Copy the items below exactly as they appear, from the line containing "The height and width of the screenshot is (643, 902)." up to and including the line containing "pos(285,172)", and nothing else.

— start —

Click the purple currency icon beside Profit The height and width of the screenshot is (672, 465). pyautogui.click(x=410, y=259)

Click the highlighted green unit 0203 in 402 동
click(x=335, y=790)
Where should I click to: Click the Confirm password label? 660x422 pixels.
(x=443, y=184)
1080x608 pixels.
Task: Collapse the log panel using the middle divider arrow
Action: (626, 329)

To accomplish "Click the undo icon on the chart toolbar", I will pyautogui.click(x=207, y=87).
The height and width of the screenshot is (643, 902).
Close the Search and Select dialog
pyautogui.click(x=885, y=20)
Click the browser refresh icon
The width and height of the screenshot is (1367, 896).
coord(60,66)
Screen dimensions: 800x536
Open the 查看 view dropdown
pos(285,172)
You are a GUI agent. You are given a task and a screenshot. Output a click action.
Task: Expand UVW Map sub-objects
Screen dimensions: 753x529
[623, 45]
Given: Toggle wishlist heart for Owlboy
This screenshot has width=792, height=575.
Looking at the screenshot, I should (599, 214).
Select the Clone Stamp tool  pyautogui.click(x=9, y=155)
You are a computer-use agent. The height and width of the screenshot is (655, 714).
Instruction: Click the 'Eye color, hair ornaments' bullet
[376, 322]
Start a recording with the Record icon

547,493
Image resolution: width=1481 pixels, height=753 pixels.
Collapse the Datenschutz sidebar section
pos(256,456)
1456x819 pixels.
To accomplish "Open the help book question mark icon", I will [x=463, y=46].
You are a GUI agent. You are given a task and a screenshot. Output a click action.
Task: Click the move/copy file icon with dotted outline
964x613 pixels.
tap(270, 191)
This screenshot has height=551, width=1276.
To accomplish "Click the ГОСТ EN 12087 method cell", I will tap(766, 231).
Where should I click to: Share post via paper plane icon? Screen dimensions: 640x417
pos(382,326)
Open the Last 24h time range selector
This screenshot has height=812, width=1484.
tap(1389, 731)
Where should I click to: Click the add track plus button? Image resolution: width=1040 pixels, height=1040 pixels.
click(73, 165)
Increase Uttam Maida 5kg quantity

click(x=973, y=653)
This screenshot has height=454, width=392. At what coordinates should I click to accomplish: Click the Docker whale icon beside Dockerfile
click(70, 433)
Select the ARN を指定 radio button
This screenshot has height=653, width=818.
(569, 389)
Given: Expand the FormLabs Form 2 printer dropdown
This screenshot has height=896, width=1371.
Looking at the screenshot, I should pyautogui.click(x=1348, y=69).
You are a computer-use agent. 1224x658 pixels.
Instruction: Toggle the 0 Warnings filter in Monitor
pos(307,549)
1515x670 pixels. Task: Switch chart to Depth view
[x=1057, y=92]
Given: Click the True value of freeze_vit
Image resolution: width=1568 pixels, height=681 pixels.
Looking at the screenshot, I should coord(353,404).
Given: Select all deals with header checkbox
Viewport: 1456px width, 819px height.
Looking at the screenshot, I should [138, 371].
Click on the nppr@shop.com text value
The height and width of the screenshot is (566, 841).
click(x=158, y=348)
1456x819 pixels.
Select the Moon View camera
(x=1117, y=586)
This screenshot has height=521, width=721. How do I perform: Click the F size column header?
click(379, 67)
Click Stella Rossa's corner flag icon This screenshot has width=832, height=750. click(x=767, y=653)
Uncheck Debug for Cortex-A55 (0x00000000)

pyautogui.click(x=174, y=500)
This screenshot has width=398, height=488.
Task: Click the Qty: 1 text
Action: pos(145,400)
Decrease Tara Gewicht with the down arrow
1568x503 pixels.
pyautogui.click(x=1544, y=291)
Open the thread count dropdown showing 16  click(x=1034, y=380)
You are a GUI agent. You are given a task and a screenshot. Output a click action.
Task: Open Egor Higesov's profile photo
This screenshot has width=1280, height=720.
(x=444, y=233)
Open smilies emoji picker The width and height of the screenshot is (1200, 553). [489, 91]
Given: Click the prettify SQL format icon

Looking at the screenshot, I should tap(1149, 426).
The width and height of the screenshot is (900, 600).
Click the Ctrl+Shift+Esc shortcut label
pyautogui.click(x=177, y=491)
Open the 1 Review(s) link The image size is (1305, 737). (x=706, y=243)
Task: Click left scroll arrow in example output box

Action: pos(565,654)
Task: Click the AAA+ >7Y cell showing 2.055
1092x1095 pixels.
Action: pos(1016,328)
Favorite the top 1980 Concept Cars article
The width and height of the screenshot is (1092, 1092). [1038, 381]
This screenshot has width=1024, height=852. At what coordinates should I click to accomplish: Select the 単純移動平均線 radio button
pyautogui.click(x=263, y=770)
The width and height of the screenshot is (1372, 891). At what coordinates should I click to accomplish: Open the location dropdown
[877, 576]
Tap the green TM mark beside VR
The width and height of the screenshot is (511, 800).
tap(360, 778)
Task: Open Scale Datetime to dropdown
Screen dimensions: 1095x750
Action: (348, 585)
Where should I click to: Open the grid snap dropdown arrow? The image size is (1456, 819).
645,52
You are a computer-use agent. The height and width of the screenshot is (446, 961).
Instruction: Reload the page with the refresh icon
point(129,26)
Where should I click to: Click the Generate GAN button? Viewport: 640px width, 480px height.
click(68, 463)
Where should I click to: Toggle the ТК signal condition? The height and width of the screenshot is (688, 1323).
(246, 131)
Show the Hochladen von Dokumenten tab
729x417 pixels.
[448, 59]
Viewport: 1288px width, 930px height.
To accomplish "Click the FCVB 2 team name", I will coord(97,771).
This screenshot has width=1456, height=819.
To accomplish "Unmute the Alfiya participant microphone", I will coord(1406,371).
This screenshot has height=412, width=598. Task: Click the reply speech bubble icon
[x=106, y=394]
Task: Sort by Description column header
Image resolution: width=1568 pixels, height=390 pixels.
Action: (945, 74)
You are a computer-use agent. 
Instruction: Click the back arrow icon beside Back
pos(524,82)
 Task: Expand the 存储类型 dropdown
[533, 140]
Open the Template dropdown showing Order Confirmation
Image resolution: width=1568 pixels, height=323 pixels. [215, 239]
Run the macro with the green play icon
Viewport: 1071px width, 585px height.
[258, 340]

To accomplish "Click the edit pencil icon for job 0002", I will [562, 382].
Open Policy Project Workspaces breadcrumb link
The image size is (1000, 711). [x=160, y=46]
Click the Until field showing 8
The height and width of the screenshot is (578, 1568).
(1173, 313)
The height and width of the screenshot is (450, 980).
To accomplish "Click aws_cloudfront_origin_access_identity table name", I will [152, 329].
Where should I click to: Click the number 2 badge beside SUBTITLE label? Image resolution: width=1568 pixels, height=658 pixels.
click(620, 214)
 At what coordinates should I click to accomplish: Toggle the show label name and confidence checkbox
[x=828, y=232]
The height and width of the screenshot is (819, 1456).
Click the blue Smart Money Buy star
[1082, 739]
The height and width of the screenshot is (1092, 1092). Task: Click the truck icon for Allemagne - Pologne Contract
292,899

— end —

→ **Worked answer**
The height and width of the screenshot is (643, 902).
Close the Search and Select dialog
pyautogui.click(x=885, y=20)
Click the browser refresh icon
The width and height of the screenshot is (1367, 896).
coord(60,66)
Screen dimensions: 800x536
Open the 查看 view dropdown
pos(285,172)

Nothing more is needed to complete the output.